Research

Christine E. Gray, Ph.D.

“Cytoplasmic incompatibility in Drosophila and CTCF-dependent insulators in insects”

I am a geneticist with an interest in gene expression and how it varies with genomic environment. I currently am engaged in two projects. The first of these projects is investigating a potential mechanism to explain a phenomenon known as cytoplasmic incompatibility (CI). CI results in arrested cell division immediately after fertilization and occurs as a direct consequence of infection with a bacterium (Wolbachia). The end result is infertility. The phenomenon is directional. It only occurs when Wolbachia-infected males mate with uninfected females. Understanding just how Wolbachia causes CI in insects may allow other researchers to utilize Wolbachia in efforts to control populations of important insect disease vectors. This project is being done in the fruit fly, Drosophila melanogaster.

image alternate text Figure 1. Assessing Wolbachia infection status in experimental and control Drosophila lines. The 16S rDNA gene from Wolbachia (936 bp) and the 12S rDNA gene from Drosophila mitochondria (400 bp) were amplified by PCR with gene-specific primers. Samples in lanes 2-4 and lane 6 are infected, while the sample in lane 5 is uninfected.

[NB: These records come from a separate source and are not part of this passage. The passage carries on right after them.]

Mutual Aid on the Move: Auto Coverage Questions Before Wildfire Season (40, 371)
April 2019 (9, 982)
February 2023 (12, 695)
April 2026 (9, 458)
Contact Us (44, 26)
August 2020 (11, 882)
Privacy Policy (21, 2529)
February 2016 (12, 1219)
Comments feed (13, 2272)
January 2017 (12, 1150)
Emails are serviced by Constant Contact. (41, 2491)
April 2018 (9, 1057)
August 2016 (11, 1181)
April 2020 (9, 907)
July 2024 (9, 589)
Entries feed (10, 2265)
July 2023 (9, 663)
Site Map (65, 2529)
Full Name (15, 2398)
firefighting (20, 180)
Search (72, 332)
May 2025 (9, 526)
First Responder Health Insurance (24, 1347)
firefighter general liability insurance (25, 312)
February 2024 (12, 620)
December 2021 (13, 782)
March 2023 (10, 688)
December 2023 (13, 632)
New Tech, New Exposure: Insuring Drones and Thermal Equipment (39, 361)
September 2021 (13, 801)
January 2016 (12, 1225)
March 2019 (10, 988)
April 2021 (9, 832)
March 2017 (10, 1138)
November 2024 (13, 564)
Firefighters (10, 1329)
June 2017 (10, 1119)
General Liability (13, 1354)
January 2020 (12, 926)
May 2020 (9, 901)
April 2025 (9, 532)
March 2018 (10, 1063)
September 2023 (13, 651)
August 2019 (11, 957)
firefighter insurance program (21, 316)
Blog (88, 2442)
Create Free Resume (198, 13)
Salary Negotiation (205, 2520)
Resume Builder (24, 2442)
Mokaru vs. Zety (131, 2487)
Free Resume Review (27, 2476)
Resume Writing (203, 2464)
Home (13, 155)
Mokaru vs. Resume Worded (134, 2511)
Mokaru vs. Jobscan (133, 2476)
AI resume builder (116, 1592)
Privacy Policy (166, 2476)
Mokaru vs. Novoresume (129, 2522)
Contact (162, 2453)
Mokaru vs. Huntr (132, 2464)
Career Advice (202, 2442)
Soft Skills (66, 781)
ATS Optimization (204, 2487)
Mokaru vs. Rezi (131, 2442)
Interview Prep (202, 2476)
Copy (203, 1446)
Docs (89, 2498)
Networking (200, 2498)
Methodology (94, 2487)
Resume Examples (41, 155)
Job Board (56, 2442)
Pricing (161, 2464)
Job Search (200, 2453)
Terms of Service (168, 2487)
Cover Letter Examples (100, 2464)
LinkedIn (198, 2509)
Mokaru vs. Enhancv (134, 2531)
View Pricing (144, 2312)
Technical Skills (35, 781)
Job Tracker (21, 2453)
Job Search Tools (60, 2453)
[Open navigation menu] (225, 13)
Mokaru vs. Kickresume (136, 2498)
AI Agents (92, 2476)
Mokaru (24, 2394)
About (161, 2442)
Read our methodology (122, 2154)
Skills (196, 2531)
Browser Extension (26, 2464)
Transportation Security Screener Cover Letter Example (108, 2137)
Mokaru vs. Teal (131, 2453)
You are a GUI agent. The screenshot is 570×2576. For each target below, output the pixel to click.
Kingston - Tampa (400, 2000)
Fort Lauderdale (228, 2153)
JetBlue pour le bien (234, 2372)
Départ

Lane 7 is a control with no input DNA. Lane 8 is a control with no Taq DNA polymerase.

The second project involves assessing several CTCF-binding sites from the malaria mosquito vector, Anopheles gambiae, for insulator activity in cell culture. CTCF is a well-characterized DNA binding protein that has been shown to be a potent insulator for gene expression in vertebrate systems. Insulators act as a type of “bookend” for genes and keep regulatory sequences that promote or repress gene expression from interacting with neighboring genes and affecting their expression simply because they are close by. A CTCF-like protein has been identified in fruit flies and in two species of mosquitoes that vector human pathogens. Identification of specific DNA sequences with CTCF-dependent insulator activity would be advantageous in protecting the expression of transgenes which reduce mosquito fertility and/or block expression of key genes required for pathogen replication or transmission.

Current research students:
Tiffany Brown, senior biology major (Biaggini)
Audiel Espitia, senior biology major (SURF)
John Fedorick, senior biology major
Sierra Tamez, senior biology major (Biaggini)
Melissa Valdes, junior biochemistry major (MARC)

Recent publication:
Gray, C.E. and Coates, C.J. (2005) Cloning and characterization of cDNAs encoding putative CTCFs in the mosquitoes, Aedes aegypti and Anopheles gambiaeBMC Molecular Biology 6:16.